Epistemic trust (ET) may affect stakeholder learning and decision-making in social learning contexts of group model building (GMB). Stakeholder interactions with system dynamics models using artificial intelligence may be affected by ET, i.e., trust given to information sources based on social cues like expertise and interpersonal attunement. We explore how socioemotional features of interactions, like selective trust in the communicated knowledge about systems during the conduct of these methods, influence stakeholder learning. We apply qualitative mapping to a literature review on epistemic trust methods (in therapy, in empirical measurement). We do so to generate novel system insights about how processes in epistemic trust may influence stakeholder engagement and learning with commonly used practices such as GMB as well as novel system dynamics modeling practices involving generative artificial intelligence (AI). We report on what is learned when applying literature on epistemic trust when considering specific examples of stakeholder engagement in system dynamics methods.
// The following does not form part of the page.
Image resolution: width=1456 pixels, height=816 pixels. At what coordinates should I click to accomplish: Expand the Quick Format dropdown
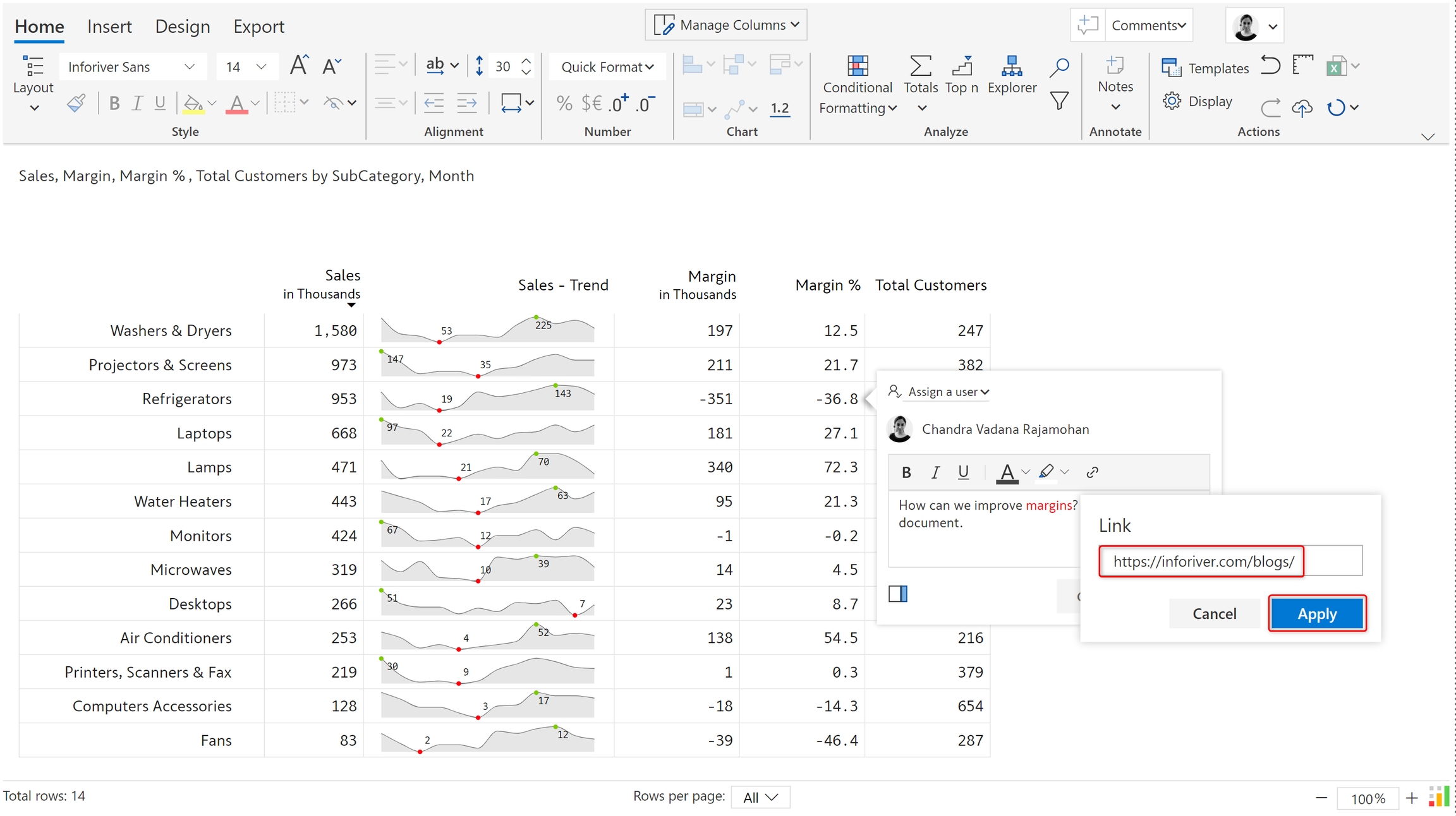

We present causal loop diagrams (CLD) to understand how socioemotional features like capacity to reliably detect communication cues may reinforce system-based learning when deploying system dynamics methods with community stakeholders and inclusive of AI. We present a preliminary CLD based on an initial literature search that combined experimental, observational, self-report, and neuroimaging studies about relevant socio-cognitive processes involving epistemic trust. These causal hypotheses demonstrate how ET may influence information processing and participant engagement with system thinking methods in real-time, as well as in a context of generative AI model use. Implications for how current system dynamics methods could incorporate ET when engaging with stakeholders are considered.